* _Prompt_: At the line containing "Image resolution: width=980", begin an exact copy, and continue through the last line of the entries below. Leave out any pictures.

* _Data records_:
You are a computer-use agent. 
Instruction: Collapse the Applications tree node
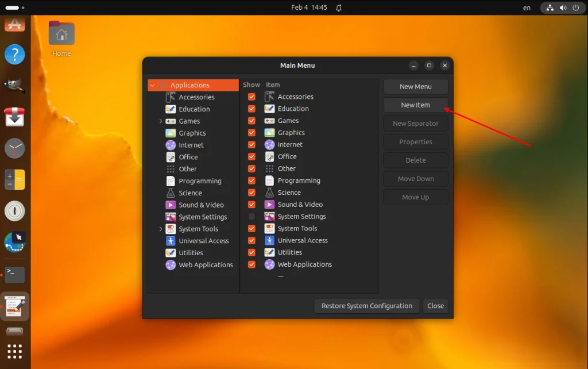tap(152, 86)
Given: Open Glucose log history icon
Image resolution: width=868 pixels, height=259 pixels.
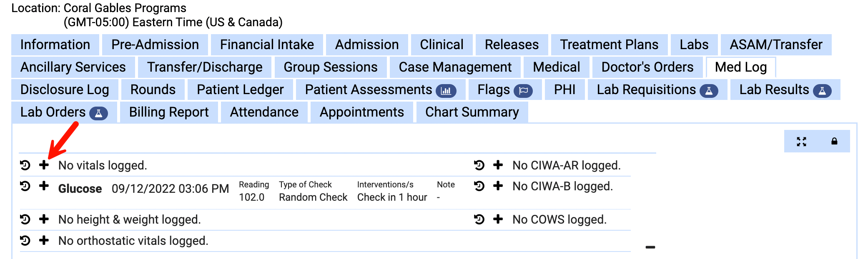Looking at the screenshot, I should point(25,186).
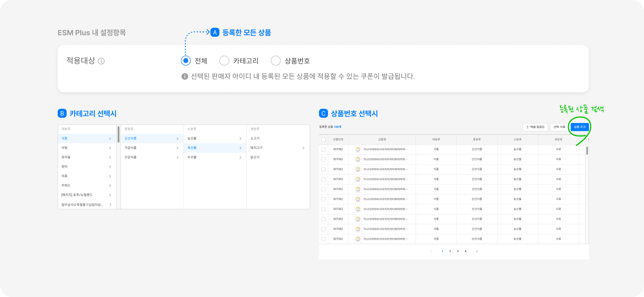The height and width of the screenshot is (297, 644).
Task: Click the upload arrow on 엑셀 업로드
Action: point(528,127)
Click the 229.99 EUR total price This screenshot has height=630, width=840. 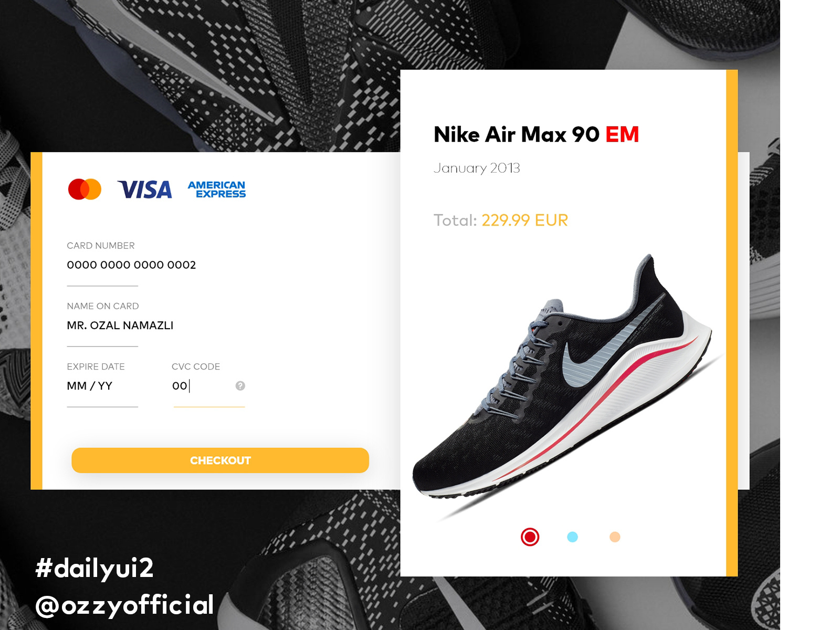pyautogui.click(x=524, y=220)
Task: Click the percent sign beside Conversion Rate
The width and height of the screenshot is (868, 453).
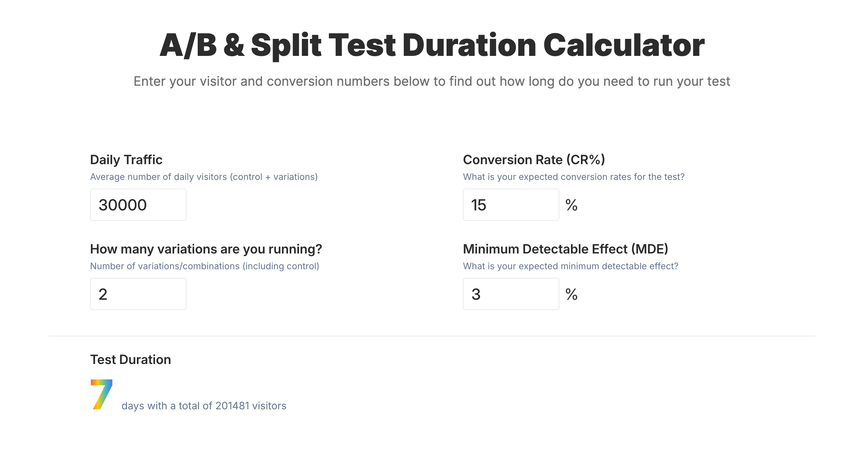Action: coord(571,205)
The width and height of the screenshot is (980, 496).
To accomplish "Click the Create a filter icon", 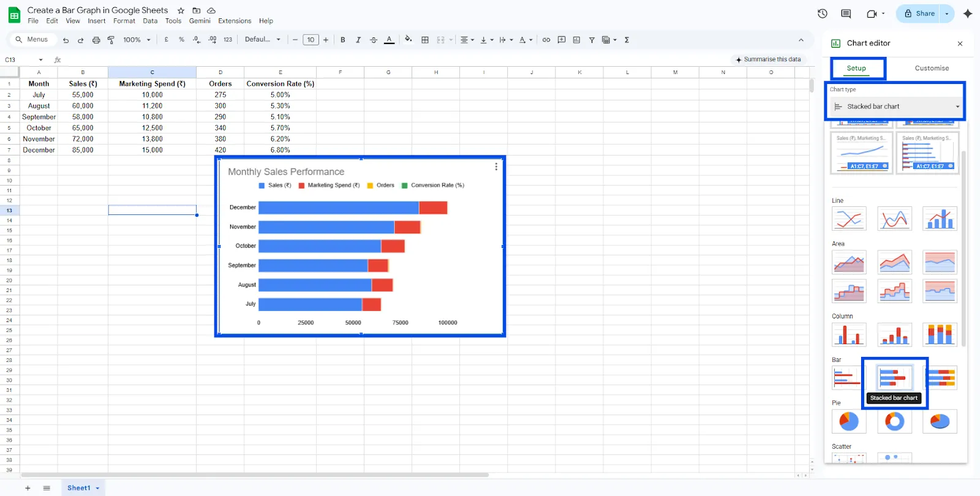I will (592, 40).
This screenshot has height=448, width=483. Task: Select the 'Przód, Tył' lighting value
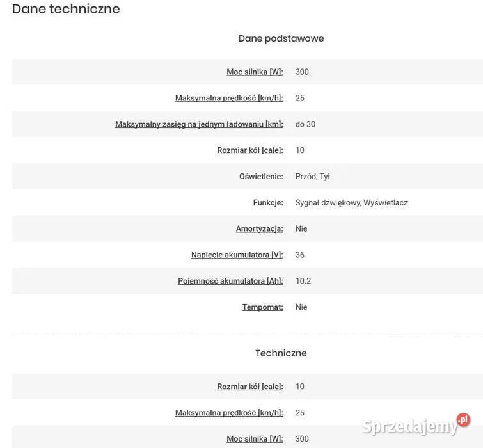[x=313, y=177]
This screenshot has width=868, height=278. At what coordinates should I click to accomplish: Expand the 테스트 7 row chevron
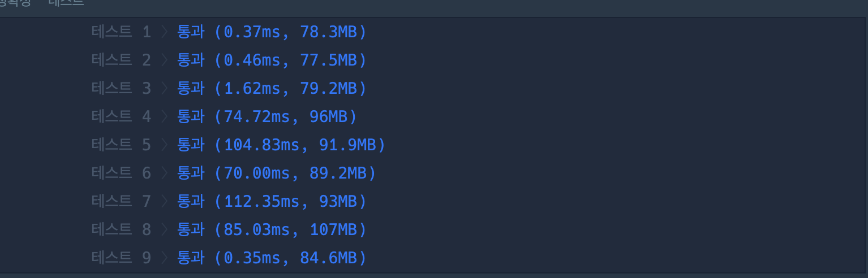pos(164,202)
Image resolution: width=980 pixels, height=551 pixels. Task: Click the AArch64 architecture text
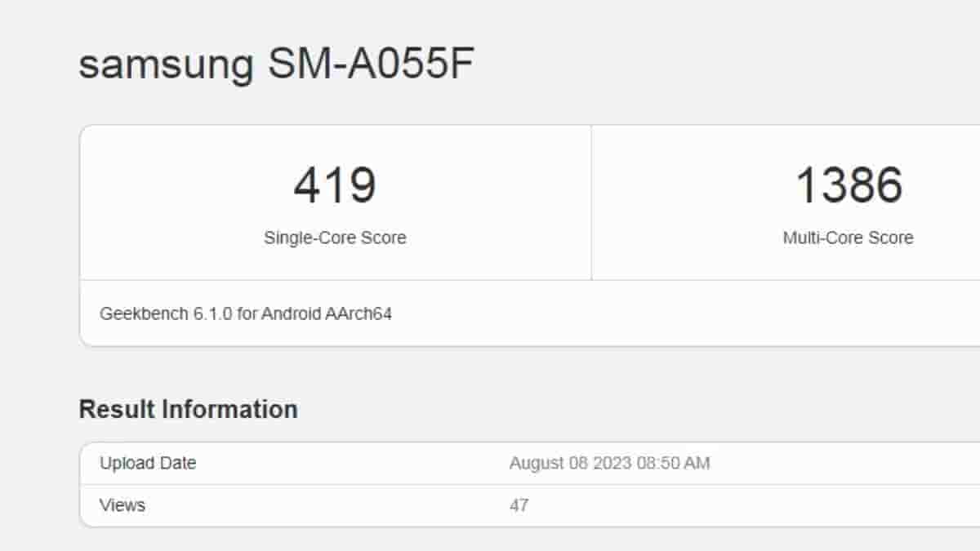[358, 313]
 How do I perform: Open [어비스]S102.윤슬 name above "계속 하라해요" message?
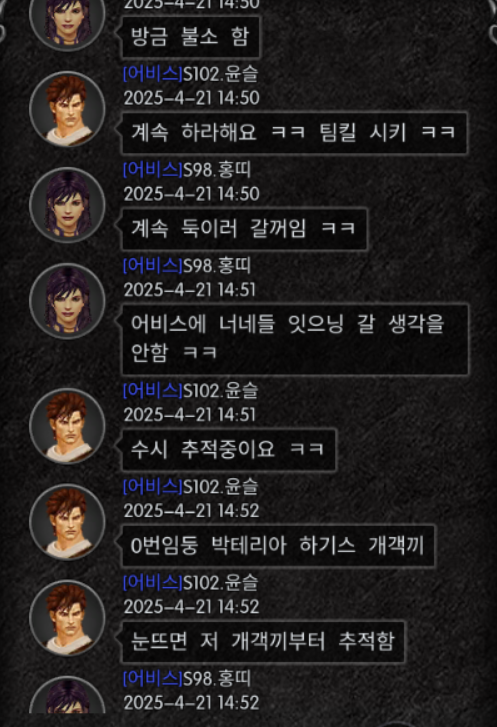191,74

* _Answer for this exercise_:
Image resolution: width=980 pixels, height=551 pixels. Task: Click the AArch64 architecture text
[358, 313]
 How do I perform: Open [어비스]S102.윤슬 name above "계속 하라해요" message?
191,74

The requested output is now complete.